> [Task prompt]: Return each entry word for word and skip its pictures.

> [The data]:
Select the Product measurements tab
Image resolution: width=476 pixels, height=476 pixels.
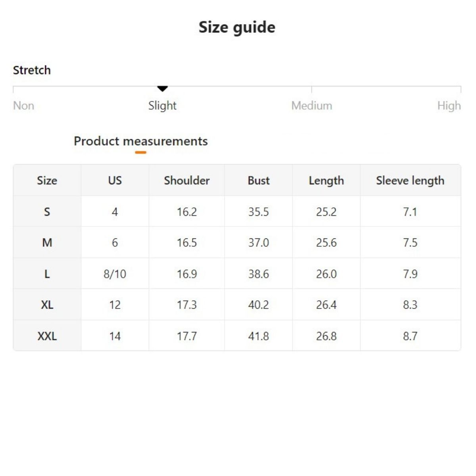pyautogui.click(x=141, y=141)
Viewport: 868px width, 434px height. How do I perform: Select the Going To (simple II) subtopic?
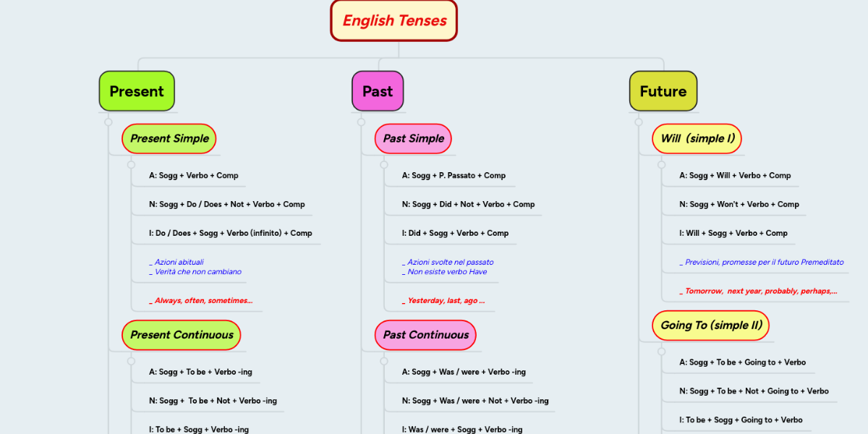coord(710,326)
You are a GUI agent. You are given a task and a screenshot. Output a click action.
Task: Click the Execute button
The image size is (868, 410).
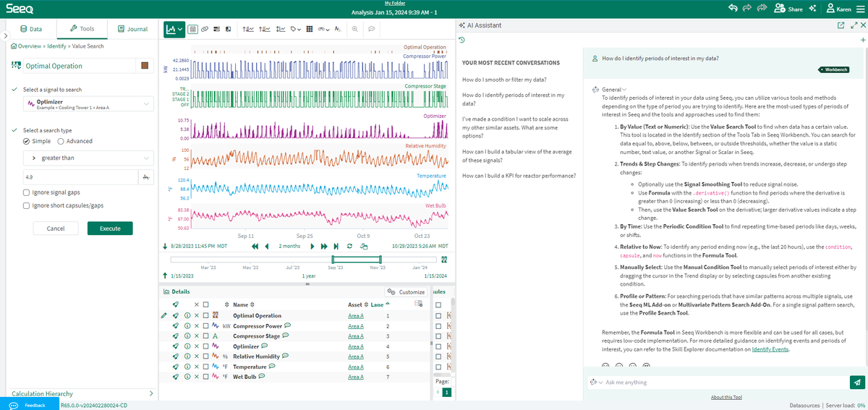[110, 229]
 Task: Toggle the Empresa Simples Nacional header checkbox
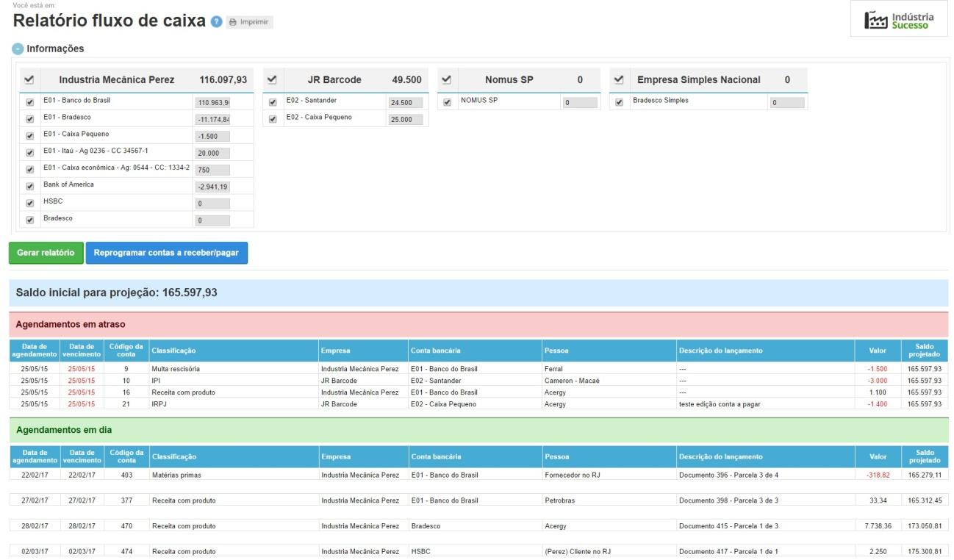[618, 79]
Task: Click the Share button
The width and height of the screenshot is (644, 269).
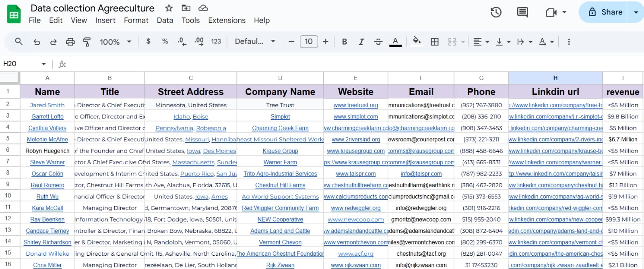Action: (606, 12)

> [Exercise answer]:
Select the Product measurements tab
Image resolution: width=476 pixels, height=476 pixels.
pyautogui.click(x=141, y=141)
Viewport: 868px width, 434px height. How do I perform: Select the Going To (simple II) subtopic?
coord(710,326)
You are a GUI agent. You are given a task and a screenshot. Output a click action.
Task: Click the Execute button
The image size is (868, 410).
[110, 229]
 Task: Toggle the Empresa Simples Nacional header checkbox
[618, 79]
Task: Click the Share button
The width and height of the screenshot is (644, 269).
Action: (606, 12)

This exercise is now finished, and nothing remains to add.